Plasmids of Xylella fastidiosa mulberry-infecting strains share extensive sequence identity and gene complement with pVEIS01 from the earthworm symbiont Verminephrobacter eiseniae

Abstract

A ∼25 kbp plasmid was present in each of four Californian strains of Xylella fastidiosa from mulberry affected with leaf scorch disease. Fragments of each plasmid were cloned into Escherichia coli, sequenced, and assembled into circular contigs of 25,105 bp (pXF-RIV11 and pXF-RIV16) or 24,372 bp (pXF-RIV19 and pXF-RIV25). The four plasmids shared >99.8% sequence identity, excluding a 732 bp insertion common to pXF-RIV11 and pXF-RIV16. BLAST searches identified seven regions (totaling 19,252 bp) sharing ≥75% nucleotide sequence identity with pVEIS01, a 31 kbp plasmid from the earthworm symbiont Verminephrobacter eiseniae. Using pXF-RIV11 as a query in BLASTX searches, putative functions of plasmid-encoded open reading frames (ORFs) were identified. Fourteen ORFs were associated with DNA transfer (Type IV secretion), four with plasmid stability (plasmid toxin/anti-toxin addiction), one with protein export (Type II secretion), one with plasmid DNA replication initiation ( trfA), and the remaining ORFs associated with other or unknown functions. The putative origin of DNA replication ( oriV) was located adjacent to the trfA ORF and was similar in structure to that of plasmids belonging to the incP-1 incompatibility group. E. coli plasmids bearing fragments of pXF-RIV11 and the nptII gene as a selectable marker were tested for replication in X. fastidiosa strain Temecula1. Only fragments bearing oriV and trfA were competent for replication in X. fastidiosa.
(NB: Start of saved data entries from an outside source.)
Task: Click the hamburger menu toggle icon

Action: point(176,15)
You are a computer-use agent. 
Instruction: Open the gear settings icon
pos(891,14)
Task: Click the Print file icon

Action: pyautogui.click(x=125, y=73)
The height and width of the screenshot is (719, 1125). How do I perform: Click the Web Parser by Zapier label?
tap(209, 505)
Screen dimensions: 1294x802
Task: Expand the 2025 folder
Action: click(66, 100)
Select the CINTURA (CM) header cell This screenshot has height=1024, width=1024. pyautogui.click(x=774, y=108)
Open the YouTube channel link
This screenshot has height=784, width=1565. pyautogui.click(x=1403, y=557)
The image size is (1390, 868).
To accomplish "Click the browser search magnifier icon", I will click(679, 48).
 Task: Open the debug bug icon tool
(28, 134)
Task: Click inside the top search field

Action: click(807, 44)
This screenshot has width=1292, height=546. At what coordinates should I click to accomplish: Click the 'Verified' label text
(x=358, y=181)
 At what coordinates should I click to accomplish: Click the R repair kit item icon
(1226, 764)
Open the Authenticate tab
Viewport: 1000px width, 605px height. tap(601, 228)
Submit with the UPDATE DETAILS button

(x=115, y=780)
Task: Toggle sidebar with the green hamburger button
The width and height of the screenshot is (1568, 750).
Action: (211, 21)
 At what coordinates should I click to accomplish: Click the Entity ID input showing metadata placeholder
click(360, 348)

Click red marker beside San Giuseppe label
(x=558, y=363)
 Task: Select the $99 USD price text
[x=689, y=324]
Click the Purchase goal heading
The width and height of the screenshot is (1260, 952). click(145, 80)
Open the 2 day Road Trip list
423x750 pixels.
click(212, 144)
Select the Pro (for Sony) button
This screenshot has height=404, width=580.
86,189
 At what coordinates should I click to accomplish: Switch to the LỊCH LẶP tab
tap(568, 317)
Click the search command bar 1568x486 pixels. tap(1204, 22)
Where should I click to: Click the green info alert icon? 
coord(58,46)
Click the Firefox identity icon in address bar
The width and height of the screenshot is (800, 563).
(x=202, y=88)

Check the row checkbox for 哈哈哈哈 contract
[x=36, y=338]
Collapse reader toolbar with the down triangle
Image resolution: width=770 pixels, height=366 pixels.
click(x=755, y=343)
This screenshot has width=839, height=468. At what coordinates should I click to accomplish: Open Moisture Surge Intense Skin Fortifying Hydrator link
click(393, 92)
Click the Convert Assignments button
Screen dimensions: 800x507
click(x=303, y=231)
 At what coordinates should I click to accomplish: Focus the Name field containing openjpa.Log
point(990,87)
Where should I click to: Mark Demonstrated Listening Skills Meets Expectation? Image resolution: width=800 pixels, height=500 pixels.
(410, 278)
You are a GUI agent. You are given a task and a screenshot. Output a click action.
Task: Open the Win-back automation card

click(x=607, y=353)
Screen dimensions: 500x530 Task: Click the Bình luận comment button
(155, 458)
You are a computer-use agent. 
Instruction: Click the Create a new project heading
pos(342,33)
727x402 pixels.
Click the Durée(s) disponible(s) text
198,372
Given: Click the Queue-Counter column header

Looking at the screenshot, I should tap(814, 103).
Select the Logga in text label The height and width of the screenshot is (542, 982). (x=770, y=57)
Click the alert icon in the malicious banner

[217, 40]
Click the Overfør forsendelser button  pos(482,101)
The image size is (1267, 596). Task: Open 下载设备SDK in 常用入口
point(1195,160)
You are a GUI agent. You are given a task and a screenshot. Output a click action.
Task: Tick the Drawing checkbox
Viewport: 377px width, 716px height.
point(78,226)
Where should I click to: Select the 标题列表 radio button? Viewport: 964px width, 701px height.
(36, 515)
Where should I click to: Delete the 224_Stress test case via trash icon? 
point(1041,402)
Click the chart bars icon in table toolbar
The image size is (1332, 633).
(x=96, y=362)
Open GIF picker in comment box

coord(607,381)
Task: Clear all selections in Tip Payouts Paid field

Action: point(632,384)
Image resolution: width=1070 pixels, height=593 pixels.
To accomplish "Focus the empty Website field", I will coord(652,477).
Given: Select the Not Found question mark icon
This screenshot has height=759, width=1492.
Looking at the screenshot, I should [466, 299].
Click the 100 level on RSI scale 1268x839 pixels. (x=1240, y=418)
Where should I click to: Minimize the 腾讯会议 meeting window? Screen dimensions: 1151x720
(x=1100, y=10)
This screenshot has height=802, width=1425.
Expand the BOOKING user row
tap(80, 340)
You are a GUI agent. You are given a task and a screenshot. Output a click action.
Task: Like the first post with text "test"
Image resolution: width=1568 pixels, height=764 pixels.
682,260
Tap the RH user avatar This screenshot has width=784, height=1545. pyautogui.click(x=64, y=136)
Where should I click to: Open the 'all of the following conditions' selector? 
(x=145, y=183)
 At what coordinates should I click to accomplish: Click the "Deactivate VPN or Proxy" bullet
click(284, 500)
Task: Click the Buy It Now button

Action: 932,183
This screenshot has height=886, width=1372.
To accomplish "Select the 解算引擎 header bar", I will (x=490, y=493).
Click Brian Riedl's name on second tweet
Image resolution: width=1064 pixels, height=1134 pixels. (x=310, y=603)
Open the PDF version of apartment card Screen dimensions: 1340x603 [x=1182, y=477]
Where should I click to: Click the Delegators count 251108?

Collectively, these results indicate that mulberry strains of X. fastidiosa harbor plasmids encoding genes associated with DNA transfer and plasmid stability not previously identified on the chromosome of sequenced X. fastidiosa strains and that ancestors of distantly related bacterial species occupying different niches appear to have exchanged genetic material.